Information:
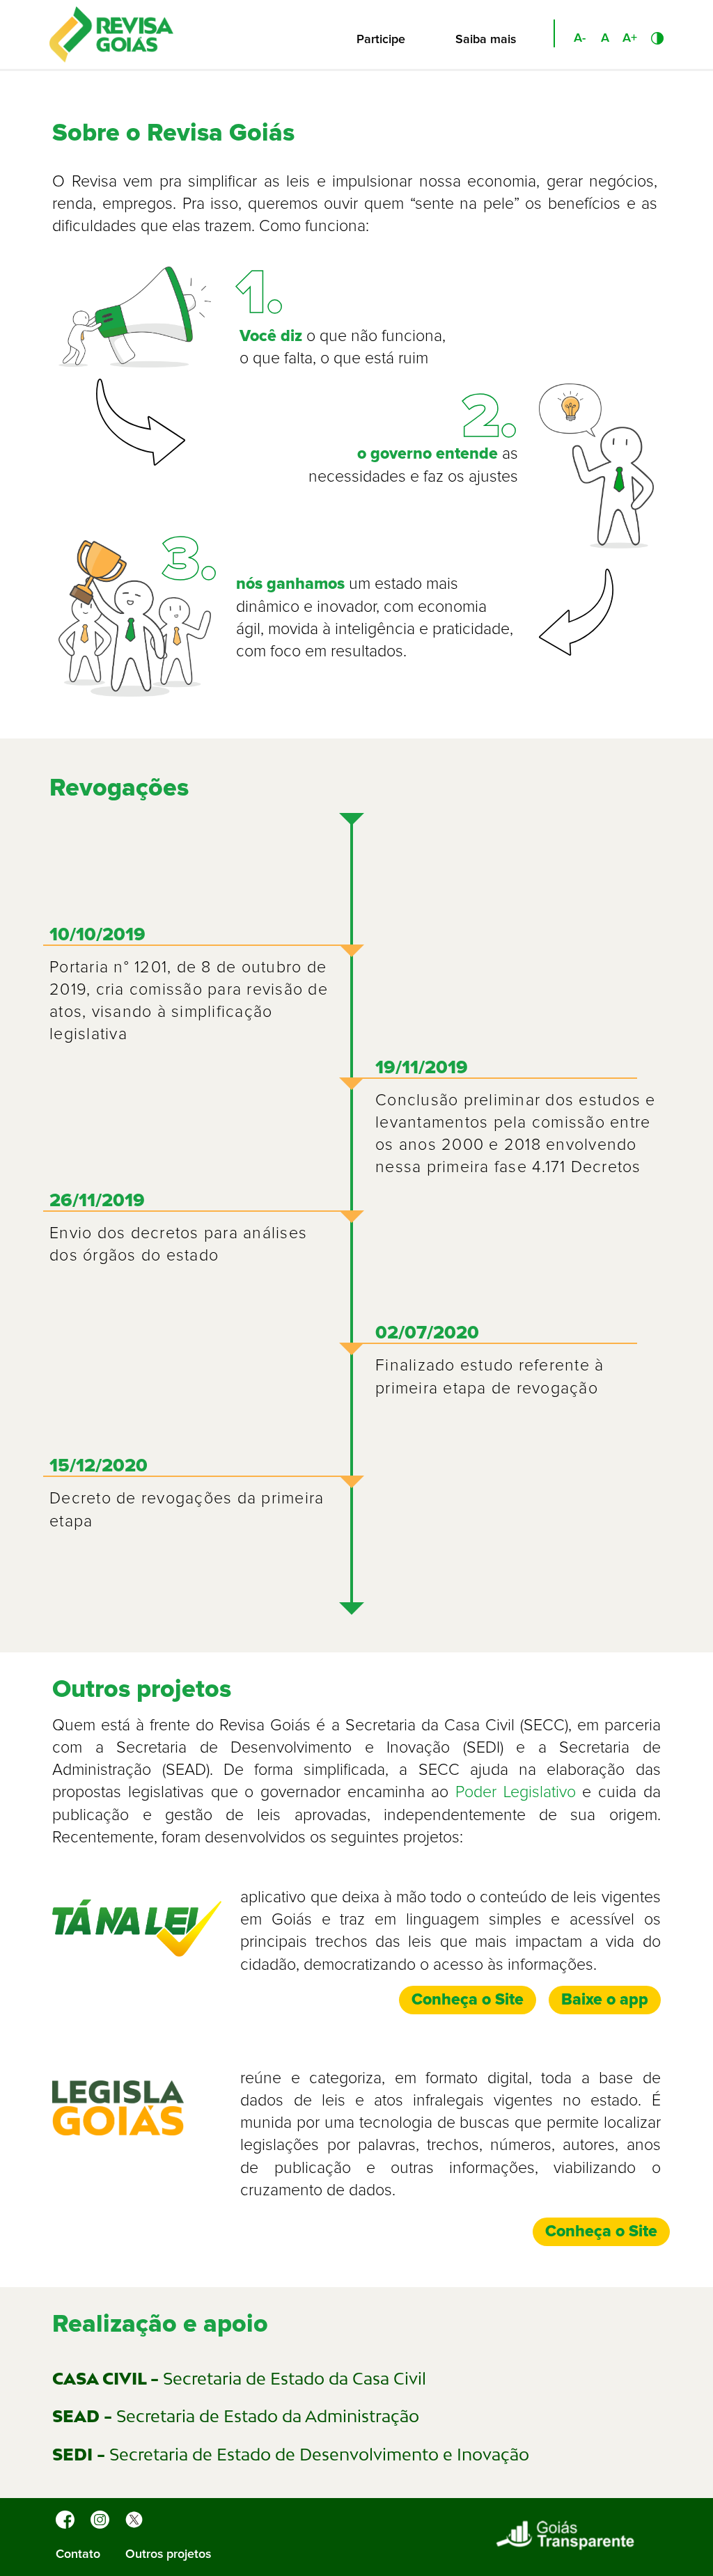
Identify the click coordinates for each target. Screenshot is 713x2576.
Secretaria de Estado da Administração (235, 2416)
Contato (78, 2554)
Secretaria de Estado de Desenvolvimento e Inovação (290, 2454)
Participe (380, 39)
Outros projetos (168, 2554)
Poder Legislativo (515, 1793)
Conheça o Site (468, 2000)
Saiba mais (485, 39)
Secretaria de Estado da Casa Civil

What the exercise asks: After locating the line with "Conheça o Site (468, 2000)" in the records above, please set down that line and all later ones exactly, and no other line.

Problem solution:
Conheça o Site (468, 2000)
Saiba mais (485, 39)
Secretaria de Estado da Casa Civil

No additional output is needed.